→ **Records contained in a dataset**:
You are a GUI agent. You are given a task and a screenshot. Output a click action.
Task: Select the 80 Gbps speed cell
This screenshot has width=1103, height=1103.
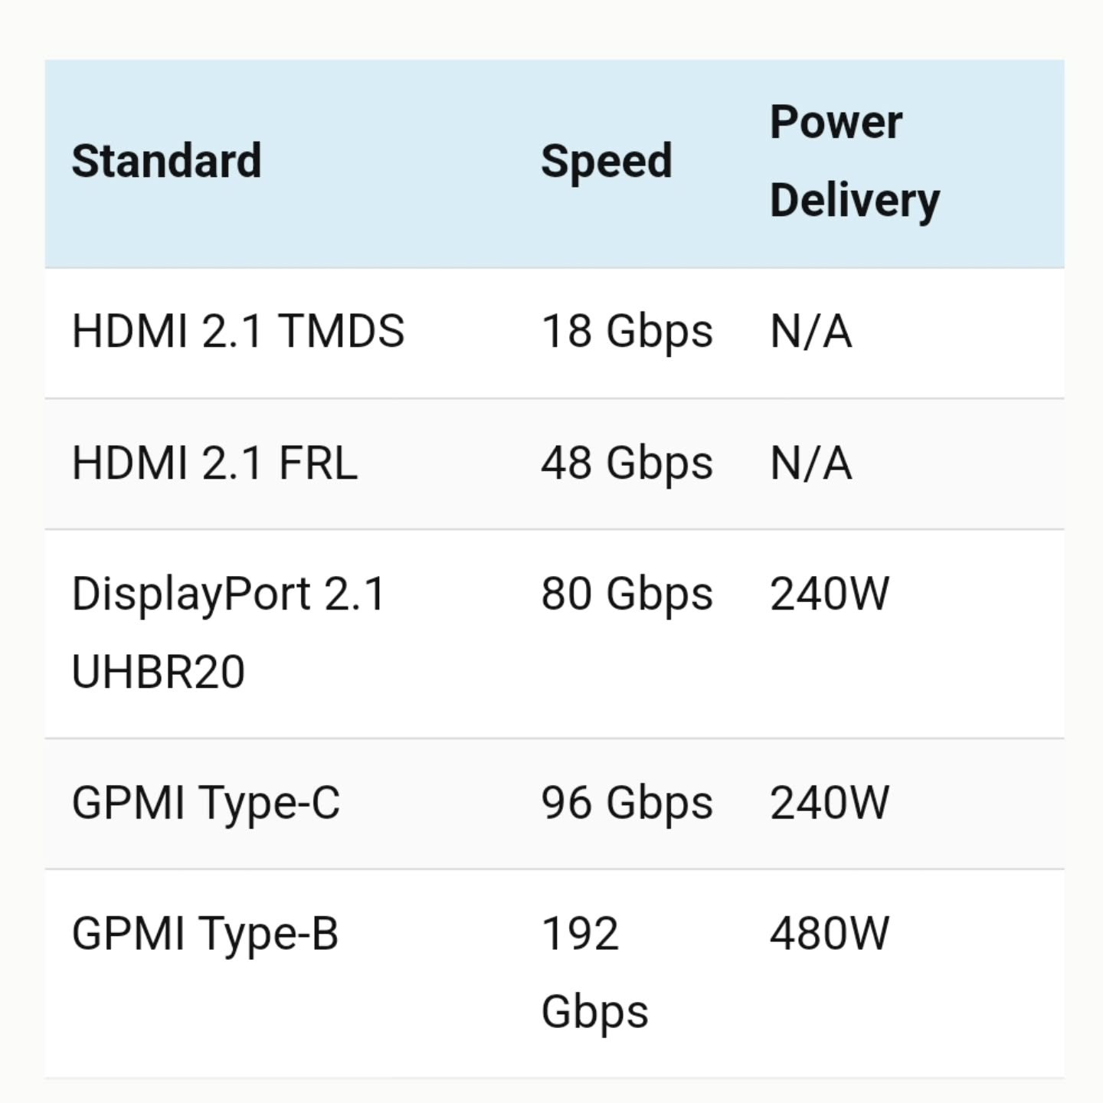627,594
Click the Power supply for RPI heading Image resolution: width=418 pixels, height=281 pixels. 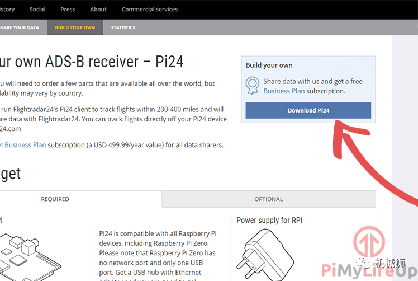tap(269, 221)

---

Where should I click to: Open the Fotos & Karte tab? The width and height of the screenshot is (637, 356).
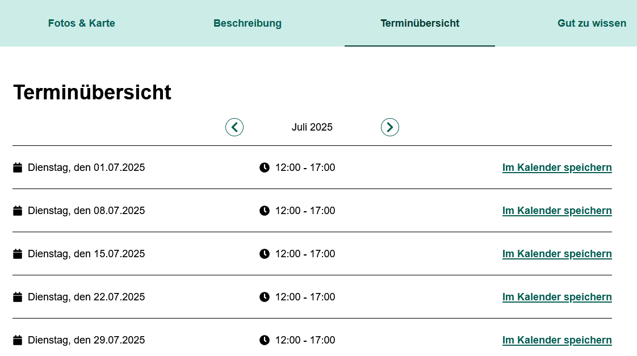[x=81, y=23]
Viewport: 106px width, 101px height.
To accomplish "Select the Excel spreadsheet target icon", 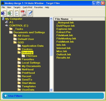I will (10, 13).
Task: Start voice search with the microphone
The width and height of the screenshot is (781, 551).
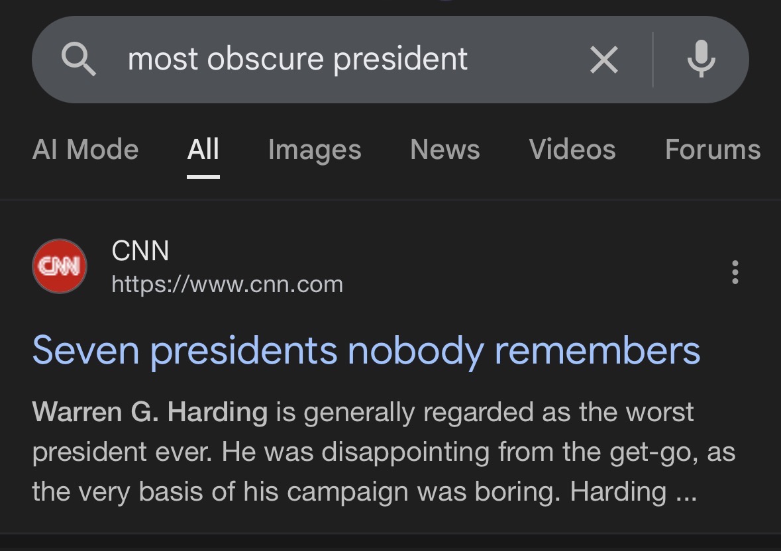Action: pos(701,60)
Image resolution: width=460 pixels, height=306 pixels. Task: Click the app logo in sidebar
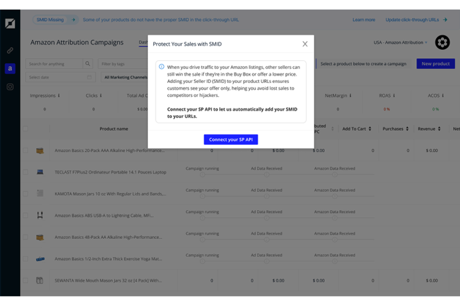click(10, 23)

...

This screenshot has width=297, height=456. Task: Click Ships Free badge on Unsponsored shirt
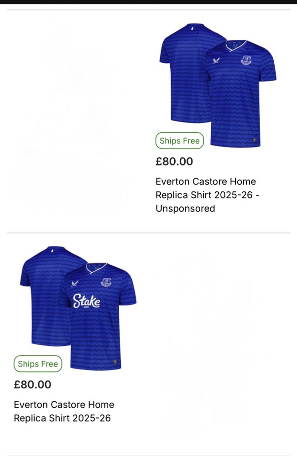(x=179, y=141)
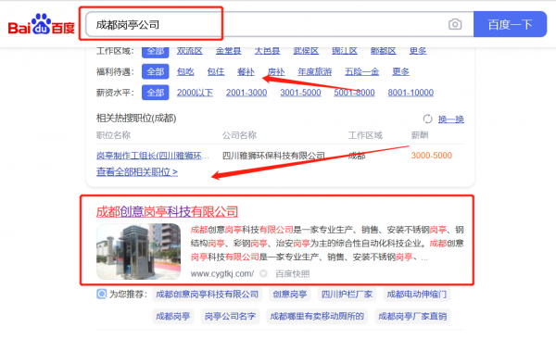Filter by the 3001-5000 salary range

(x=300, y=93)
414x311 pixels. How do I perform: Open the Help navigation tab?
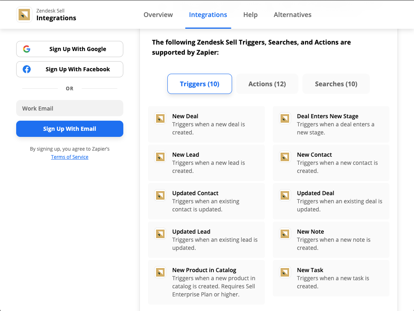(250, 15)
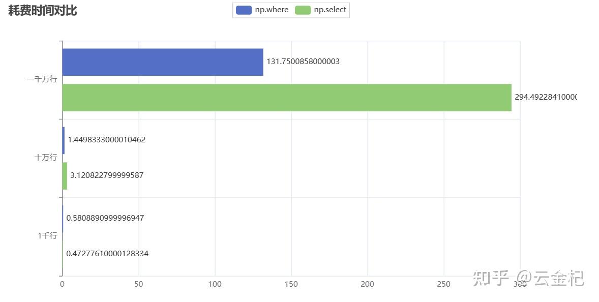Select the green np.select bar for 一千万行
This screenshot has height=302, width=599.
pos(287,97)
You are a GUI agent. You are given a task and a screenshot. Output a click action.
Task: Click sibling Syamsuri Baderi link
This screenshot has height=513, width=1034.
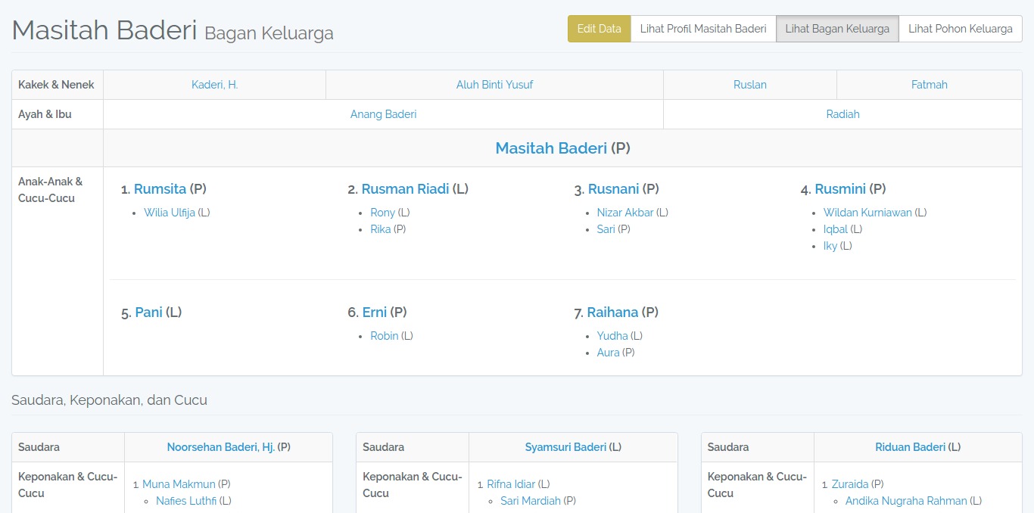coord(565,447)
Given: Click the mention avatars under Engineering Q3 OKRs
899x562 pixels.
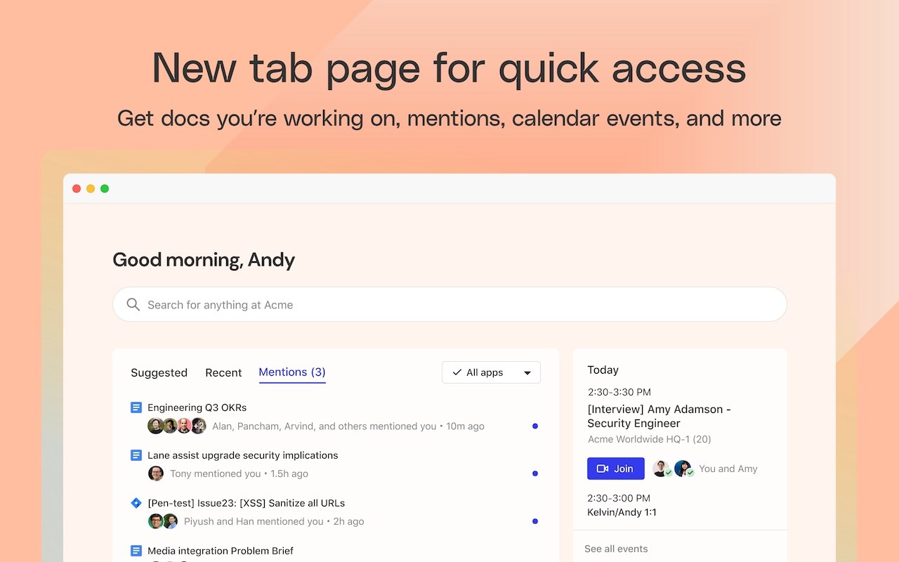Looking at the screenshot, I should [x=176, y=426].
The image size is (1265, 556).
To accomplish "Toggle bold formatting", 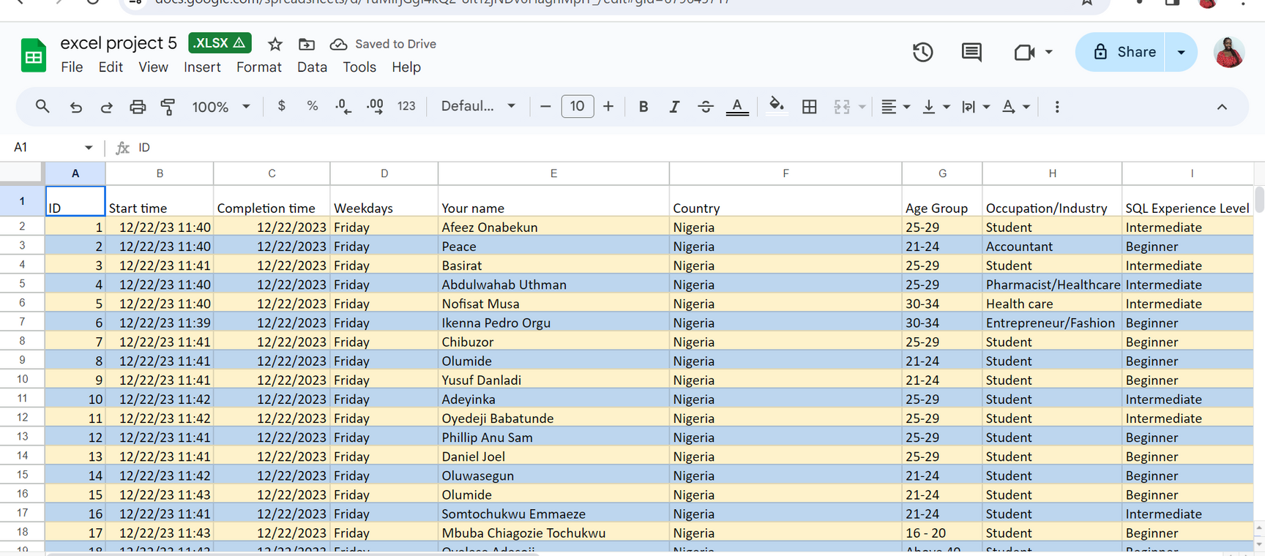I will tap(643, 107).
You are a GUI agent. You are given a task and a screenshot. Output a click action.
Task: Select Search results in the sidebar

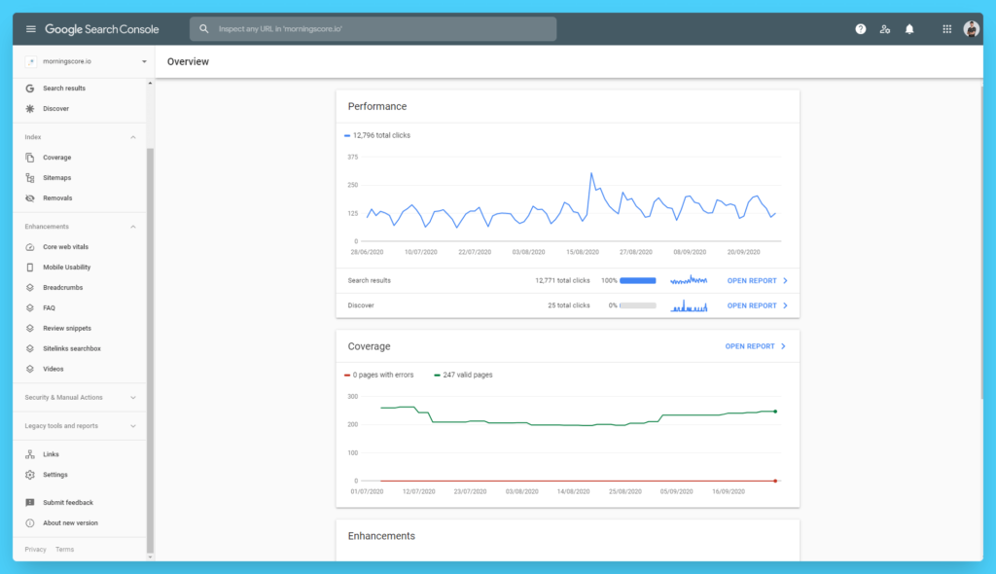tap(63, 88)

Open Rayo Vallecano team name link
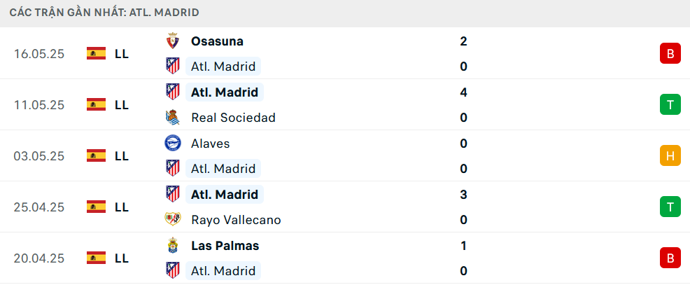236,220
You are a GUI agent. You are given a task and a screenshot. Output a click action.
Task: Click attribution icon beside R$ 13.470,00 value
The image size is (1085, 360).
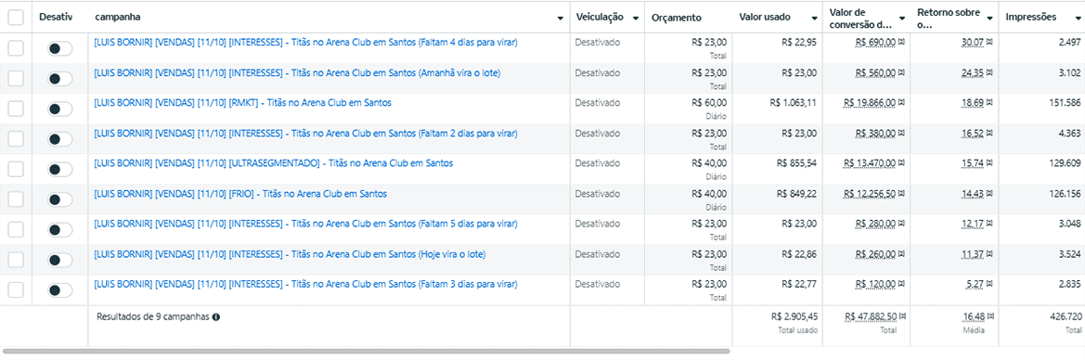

→ **What the task requires**: Only lines containing the word "size" should appear in the answer, and every such line from the records above must be there.

→ **Your response**:
The image size is (1265, 556).
The image size is (1085, 360).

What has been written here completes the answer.